Tasks to perform:
(A) Answer these questions from the wiring text, one line each:
(i) What color does the wiring text say neutral wires are in Canada?
(ii) Which wire does the wiring text identify as the switch wire?
(iii) What should green and/or bare conductors be for?
(B) Reproduce the passage of the wiring text that begins at the words "However, it seems" and stops after "neutral at the switch.".

And I certainly have no familiraity with Canadian systems.

However, it seems to me that you have a typical three plate system.
Check out this site for the three plate wiring diagram:
http://claydons.org/public-html/elec/domestic_electrical_wiring.htm

Hopefully you'll see that there is no need for a neutral at the switch.
There is a live/hot wire to each light but this is not connected to the light directly. It is only there to connect to another wire to deliver a live/hot wire to the switch.
At the switch is that live/hot wire and a switch wire which provides a live/hot wire to the light only when the switch is operated. There may also be an earth wire at the switch.

So you probably have three live/hot wires capped together, which can stay as is, probably the red wires.
Three neutral wires capped together which you will need to connect the return from any light fitting, possibly the white wires.
And the yellow wire is the switch wire which should also be connected to the light fitting.

The green/copper wire is probably the earth and in the UK that should now be insulated.

You could test the wires with a suitable tester to verify the above.
The red wires would be permanently live, the white wires permanently not live and the yellow wire live or not, dependent on the switch.

You'll see from this site that neutral wires in Canada are white.
http://www.allaboutcircuits.com/vol_5/chpt_2/2.html
 
As above, you would need to test to be sure, but it's most likely that the reds are permanent feeds passing through the box and the yellow is the return from the switch. White is normally neutral, and black & red are normally "hot" wires. In NM-type cable the hot is normally black, but if the apartment was wired with single cables in conduit, then red may have been used for some 120V circuits to identify which pole of the supply the circuit is fed from.

So it's likely that you want to connect the black from the lighting fixture to the yellow for it to be controlled by the wall switch (and white to white, of course). If this is the case, then for a ceiling fan you could also connect directly to the reds for the fan section so that it operates independently of the wall switch. But you really want to check to be sure.

Green and/or bare conductors should be for protective grounding.

Data:
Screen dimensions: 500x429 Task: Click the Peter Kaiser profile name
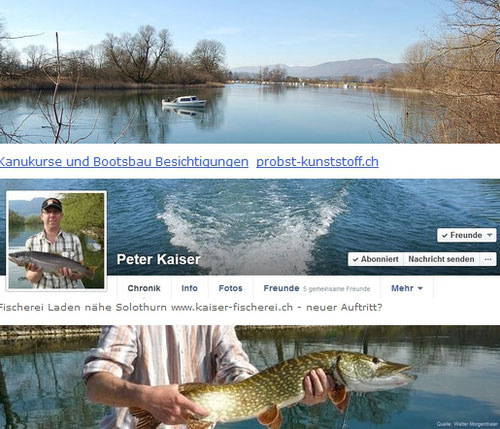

The solutions:
(A)
(i) White.
(ii) The yellow wire.
(iii) Protective grounding.

(B)
However, it seems to me that you have a typical three plate system.
Check out this site for the three plate wiring diagram:
http://claydons.org/public-html/elec/domestic_electrical_wiring.htm

Hopefully you'll see that there is no need for a neutral at the switch.